Given task A
According to the newsletter issue about Rudolph, why was Tadahito Mochinaga critical of American films? Answer in one to three sentences.
Given task B
Summarize the newsletter issue about Rudolph in two sentences.
* Begin Text segment *
The Complicated Man Who Made 'Rudolph'
Plus: animation news and a Ghibli ad.
Welcome! We’re back with another issue of the Animation Obsessive newsletter. Here’s the plan:
1️⃣ Tadahito Mochinaga and Rudolph the Red-Nosed Reindeer.
2️⃣ Global animation news items.
3️⃣ [UNLOCKED] A bizarre ad by Studio Ghibli.
If you haven’t already, it’s free to sign up for our Sunday issues. You’ll get them in your inbox, weekly:
1. Rudolph, made in Japan
Since its premiere in 1964, Rudolph the Red-Nosed Reindeer has stayed a Christmas classic. You’d think that 58 years would be enough to make its charming design and strange sense of humor go stale, but no. It remains quirky, fun TV.
But there’s a unique fact about Rudolph, tied to its creation. The kind of fact that’s famous enough to inspire did-you-know articles every December — but obscure enough that those articles surprise a large audience each time. The fact is: Rudolph was outsourced to Japan. Its concept, songs, voices and storyboard came from America and Canada. The animation and puppets were done in Tokyo.
Back then, outsourced animation was booming for the first time. Rocky and Bullwinkle had been animated in Mexico a few years before. Tom and Jerry got shipped off to Czechoslovakia in the early ‘60s. The outsource artists on these productions were a diverse, unexpected bunch, who had their own views about the situation.
Yet maybe none were so unexpected, or so fierce in their views, as Tadahito Mochinaga — the leader of Rudolph’s animation team in Japan. At the time, he was a member of the Japanese Communist Party. His ties to Maoist China were close, and his opinion of America’s influence was low. According to historian Daisy Yan Du:
Sympathetic to Chinese and Soviet filmmaking, Mochinaga was critical of American filmmaking. Hundreds of American films were imported in postwar Japan every year, and were very popular among Japanese audiences. For Mochinaga, most of the imported American films were about imperialism, war, police, crime, gangsters and racism. … Full of irrationality, madness, killing and sex, Mochinaga called American films “sugar-coated bullets and bombs,” a term borrowed from Chairman Mao.1
But Mochinaga found himself making all-American animation for Western TV. How?
* End Text segment *
* Begin Raw records *
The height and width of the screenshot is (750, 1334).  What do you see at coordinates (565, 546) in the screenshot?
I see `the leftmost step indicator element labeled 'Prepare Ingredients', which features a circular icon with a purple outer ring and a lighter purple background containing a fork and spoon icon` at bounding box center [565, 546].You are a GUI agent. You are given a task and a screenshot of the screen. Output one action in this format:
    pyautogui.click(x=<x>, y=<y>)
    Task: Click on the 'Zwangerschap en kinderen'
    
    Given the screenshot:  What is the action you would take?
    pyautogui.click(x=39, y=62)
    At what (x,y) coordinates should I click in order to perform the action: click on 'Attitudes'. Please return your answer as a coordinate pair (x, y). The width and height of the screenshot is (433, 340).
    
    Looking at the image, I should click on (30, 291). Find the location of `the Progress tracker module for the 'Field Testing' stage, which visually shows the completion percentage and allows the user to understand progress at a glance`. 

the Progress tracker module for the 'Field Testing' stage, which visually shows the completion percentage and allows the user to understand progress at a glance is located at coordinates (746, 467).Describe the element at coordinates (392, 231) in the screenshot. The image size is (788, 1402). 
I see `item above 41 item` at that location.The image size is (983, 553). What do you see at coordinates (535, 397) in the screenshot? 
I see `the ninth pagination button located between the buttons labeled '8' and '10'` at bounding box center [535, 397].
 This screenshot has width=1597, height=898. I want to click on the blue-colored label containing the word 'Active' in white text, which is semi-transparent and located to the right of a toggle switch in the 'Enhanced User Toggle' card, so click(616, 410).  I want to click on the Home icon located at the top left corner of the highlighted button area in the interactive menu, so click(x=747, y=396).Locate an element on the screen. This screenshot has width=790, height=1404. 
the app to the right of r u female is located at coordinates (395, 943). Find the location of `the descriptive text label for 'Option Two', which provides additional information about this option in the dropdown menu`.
* End Raw records *
Worked answer A
In Mochinaga's view, most imported American films dealt with imperialism, war, police, crime, gangsters and racism, and they were full of irrationality, madness, killing and sex. He was also sympathetic to Chinese and Soviet filmmaking, and he called American films "sugar-coated bullets and bombs," a term he borrowed from Chairman Mao.

Worked answer B
Rudolph the Red-Nosed Reindeer, a Christmas classic since its 1964 premiere, took its concept, songs, voices and storyboard from America and Canada, but its animation and puppets were done in Tokyo. Its animation team in Japan was led by Tadahito Mochinaga, a Japanese Communist Party member with close ties to Maoist China, who was sharply critical of American films yet ended up making all-American animation for Western TV.